Im Falle des Grad-MLRS „können nach dem Abschuss diese ungelenkten Raketen überall in einem Rechteck von etwa 54.000 Quadratmetern einschlagen, was etwa der Fläche von siebeneinhalb Fußballfeldern entspricht“, kommentierte Human Rights Watch. „Der gebräuchlichste Typ enthält etwa 6,4 Kilogramm hochexplosiven Sprengstoff, aus dem etwa 3.150 Fragmente entstehen. Diese Fragmente können dann in einem Umkreis von 28 Metern töten oder verstümmeln.“
Grad-Raketenwerfer im Ukraine-Krieg: Russland verfügt wohl über 1.100 einsatzfähige Raketensysteme
Eine dreiköpfige Besatzung kann den mobilen Grad-Raketenwerfer in drei Minuten feuerbereit machen. Eine Stärke des Systems, da die mobilen Schlachtfelder zunehmend von Drohnen dominiert werden. Alle 40 Raketen können in 20 Sekunden oder einzeln bzw. in kleinen Gruppen in Abständen von mehreren Sekunden abgefeuert werden. Raketen, die mit hochexplosiven Splitter-, Brand- oder Chemiesprengköpfen bewaffnet sind, können je nach Art der abgefeuerten Raketen bis zu 20 Kilometer weit abgefeuert werden.

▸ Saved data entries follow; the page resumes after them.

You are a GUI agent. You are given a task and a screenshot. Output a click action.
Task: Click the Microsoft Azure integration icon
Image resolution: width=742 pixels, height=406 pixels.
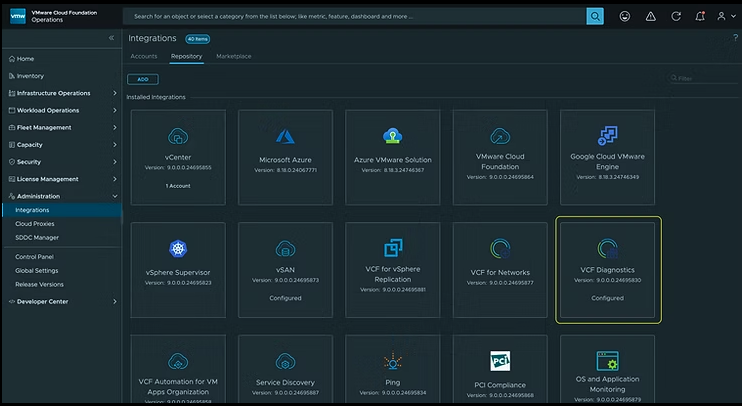[287, 136]
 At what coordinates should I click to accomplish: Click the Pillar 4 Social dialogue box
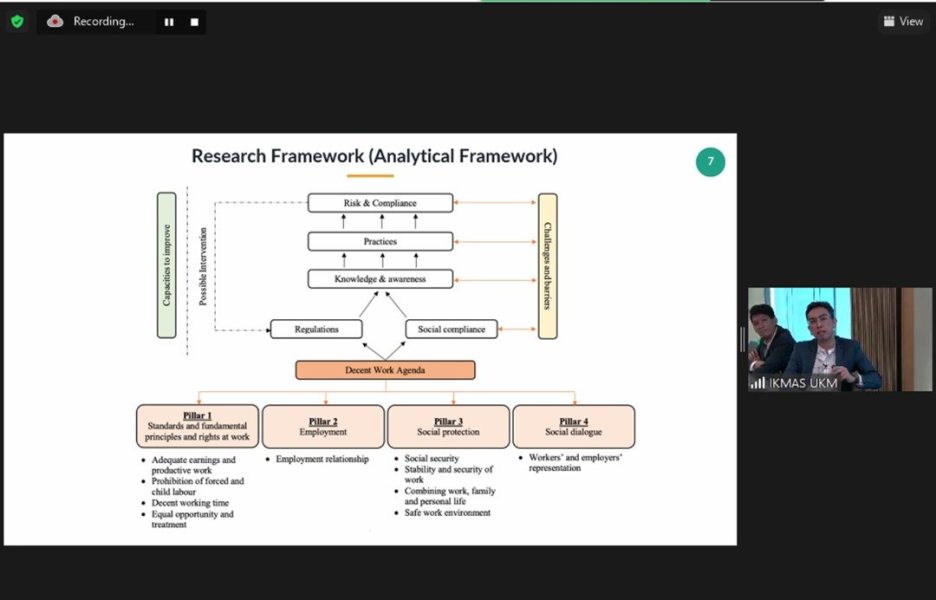[573, 426]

Internationale Militärexperten schätzen, dass Russland auf dem Papier über 3.000 Grad verfügt. Die Realität auf dem Schlachtfeld sieht aber wohl anders aus, da tausende Exemplare des MLRS-Raketensystems völlig veraltet sind. Realistischer ist, dass es in ganz Russland rund 1.100 kampfbereite Grads unterschiedlicher Art gibt, von denen möglicherweise die Hälfte in Russlands Krieg in der Ukraine im Einsatz waren.
Russlands Krieg in der Ukraine: Fehlende zeichnen düstere Prognose für Gegenoffensive
Die hohen Verluste bei den „Grad“-Raketenwerfern zeichnen daher ein düsteres Bild für Russland in den kommenden Wochen der ukrainischen Gegenoffensive. Schließlich wäre das Raketensystem geradezu prädestiniert für den Schutz von Verteidigungslinien, um den Vormarsch der Ukraine zu verhindern.